Black Panther is the Superhero – and Heroines – We Deserve

Marc Morial

“The film serves as a breath of fresh intellectual air, especially amid today’s sociopolitical climate. It is the power of representation in its best form. It is empowerment on a higher level. It is inspiration to a different degree. It is black excellence exemplified that will leave audiences yearning to inhabit Wakanda forever.” – Film critic Tonja Renee Stidhum

by Marc Morial

Marc Morial, President and CEO of the National Urban League.
Marc Morial, President and CEO of the National Urban League.

As long as there have been movies, there have been movie heroes.

From Douglas Fairbanks’ swashbuckling heroes like Zorro and Robin Hood in the 1920s, to Luke Skywalker in the 1970s to Harry Potter in the 2000s, the movies have always provided inspiration and role models for young people and a source for fantasy and imagination.
Most of these figures, as one might expect, have been white and male.

That is why the blockbuster superhero film Black Panther, which opened this week, is such a significant milestone.

Few films have been more joyously anticipated, with advance ticket sales breaking records. The character, created for Marvel Comics by Stan Lee in 1966, already had generations of fans. Its A-list cast and crew include a number of Academy Award and Golden Globe winners and nominees. Setting aside its cultural impact, Black Panther has been hailed as one of the best-acted, best-directed, best-created superhero movies of all time.

But let us not set aside its cultural impact. Representation of women and people of color in film also has been an issue as long as there have been films. Actor and playwright Dylan Marron a few years ago introduced a web series entitled “Every Single Word,” which highlights the shockingly small amount of dialogue spoken by actors of color in mainstream films. The entire Harry Potter series – more than 1,200 minutes of film – includes precisely 5 minutes and 40 seconds of what Marron calls “POC talk time.” In 2015 and 2016, we took the Academy of Motion Picture Arts and Sciences to task for the woeful lack of diversity among Oscar nominees.

Too often, even when women and people of color do have significant roles in film, negative stereotypes are reinforced. The Bechdel Test, named for cartoonist Allison Bechdel who popularized it, determines whether a work of fiction features at least two women characters who speak to each other about something other than a man.

Only half of all films pass this test. Screenwriter and novelist Nikesh Shukla proposed the Shukla Test, which determines “two ethnic minorities talk to each other for more than five minutes about something other than race,” and New York Times critic Manola Dargis devised a variation, the DuVernay test — named for African-American film director Ava DuVernay — asks whether “African-Americans and other minorities have fully realized lives rather than serve as scenery in white stories.”

Black Panther doesn’t just pass these tests, it shatters the very precepts on which they rest. The significance of a powerful, intelligent, wealthy and resourceful Black hero cannot be overstated.

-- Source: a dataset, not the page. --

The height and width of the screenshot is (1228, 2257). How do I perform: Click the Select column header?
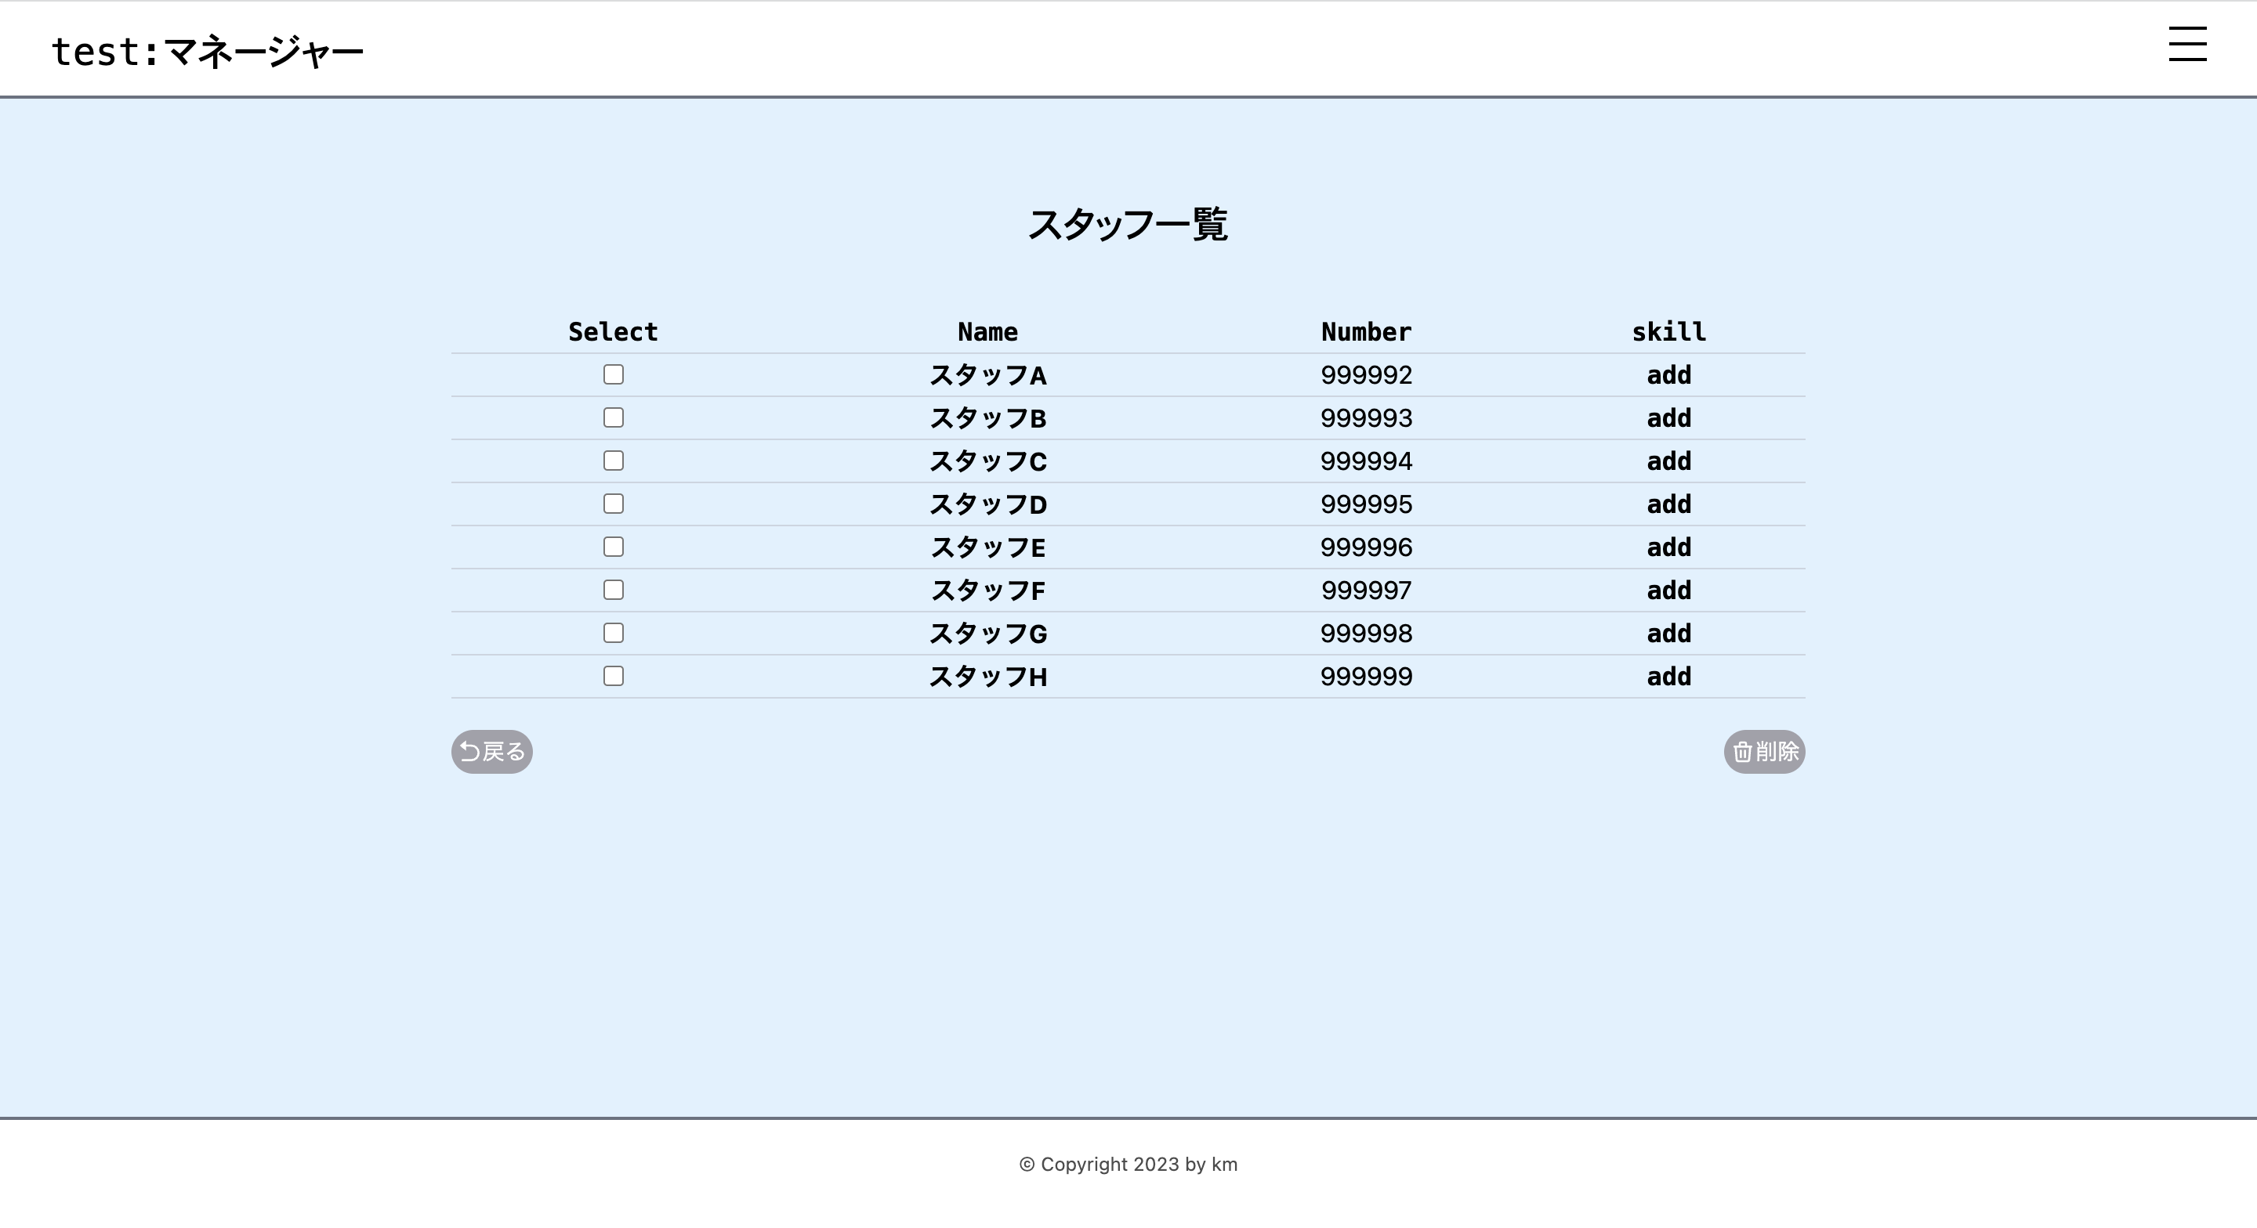point(612,331)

The women of Wakanda, Black Panther’s fictional African kingdom, are the true force behind the throne, and are as complex, varied and layered as white male characters usually are given the freedom to be.

When the first Black actress to win an Academy Award, Hattie McDaniel, faced criticism in the 1940s for accepting roles that reinforced negative stereotypes, she retorted, “”Why should I complain about making $700 a week playing a maid? If I didn’t, I’d be making $7 a week being one.” Thankfully, the world of Wakanda is light-years from the plantations where McDaniels’ “Mammy” character bowed and scraped to Scarlett O’Hara. I’m thankful that our children have the opportunity to see themselves on screen as kings and queens, warriors, scientists, artists and most importantly, the heroes of their own stories.

Marc Morial is president and CEO of the National Urban League.